Give the line containing "Task: Click the blue DeepSeek whale icon" again, exactly, along with all later lines of the entries, through the last one.
────────
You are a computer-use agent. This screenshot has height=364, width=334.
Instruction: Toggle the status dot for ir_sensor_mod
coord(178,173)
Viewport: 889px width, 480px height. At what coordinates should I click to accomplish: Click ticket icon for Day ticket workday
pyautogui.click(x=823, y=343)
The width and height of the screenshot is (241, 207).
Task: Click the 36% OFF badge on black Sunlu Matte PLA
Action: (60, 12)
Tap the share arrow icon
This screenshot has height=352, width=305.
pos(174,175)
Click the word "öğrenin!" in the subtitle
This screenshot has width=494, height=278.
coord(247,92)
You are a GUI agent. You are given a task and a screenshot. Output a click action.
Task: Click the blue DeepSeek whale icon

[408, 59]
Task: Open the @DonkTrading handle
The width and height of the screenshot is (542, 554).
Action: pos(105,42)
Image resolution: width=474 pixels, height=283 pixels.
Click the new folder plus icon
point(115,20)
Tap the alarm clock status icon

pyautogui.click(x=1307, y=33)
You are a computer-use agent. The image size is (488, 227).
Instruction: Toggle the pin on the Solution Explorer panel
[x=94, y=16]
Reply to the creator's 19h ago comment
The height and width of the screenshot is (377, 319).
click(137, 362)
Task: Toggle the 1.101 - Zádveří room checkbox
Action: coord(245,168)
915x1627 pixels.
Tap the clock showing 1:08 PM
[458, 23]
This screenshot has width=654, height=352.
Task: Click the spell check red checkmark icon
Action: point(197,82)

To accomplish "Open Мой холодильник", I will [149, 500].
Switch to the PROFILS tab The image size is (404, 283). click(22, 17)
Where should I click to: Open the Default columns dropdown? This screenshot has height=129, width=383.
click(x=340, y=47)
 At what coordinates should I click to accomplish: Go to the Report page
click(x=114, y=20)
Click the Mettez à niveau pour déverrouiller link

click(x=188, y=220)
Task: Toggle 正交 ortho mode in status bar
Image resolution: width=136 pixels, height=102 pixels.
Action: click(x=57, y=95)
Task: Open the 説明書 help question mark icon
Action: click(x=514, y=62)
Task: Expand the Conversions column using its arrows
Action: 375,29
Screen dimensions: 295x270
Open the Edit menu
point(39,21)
────────
> [ANSWER BOX]
Task: Click the blue DeepSeek whale icon

[408, 59]
Task: Open the @DonkTrading handle
The width and height of the screenshot is (542, 554).
Action: pos(105,42)
Image resolution: width=474 pixels, height=283 pixels.
Click the new folder plus icon
point(115,20)
Tap the alarm clock status icon

pyautogui.click(x=1307, y=33)
You are a computer-use agent. The image size is (488, 227).
Instruction: Toggle the pin on the Solution Explorer panel
[x=94, y=16]
Reply to the creator's 19h ago comment
The height and width of the screenshot is (377, 319).
click(137, 362)
Task: Toggle the 1.101 - Zádveří room checkbox
Action: coord(245,168)
915x1627 pixels.
Tap the clock showing 1:08 PM
[458, 23]
This screenshot has width=654, height=352.
Task: Click the spell check red checkmark icon
Action: point(197,82)

To accomplish "Open Мой холодильник", I will [149, 500].
Switch to the PROFILS tab The image size is (404, 283). click(22, 17)
Where should I click to: Open the Default columns dropdown? This screenshot has height=129, width=383.
click(x=340, y=47)
 At what coordinates should I click to accomplish: Go to the Report page
click(x=114, y=20)
Click the Mettez à niveau pour déverrouiller link

click(x=188, y=220)
Task: Toggle 正交 ortho mode in status bar
Image resolution: width=136 pixels, height=102 pixels.
Action: click(x=57, y=95)
Task: Open the 説明書 help question mark icon
Action: click(x=514, y=62)
Task: Expand the Conversions column using its arrows
Action: 375,29
Screen dimensions: 295x270
Open the Edit menu
point(39,21)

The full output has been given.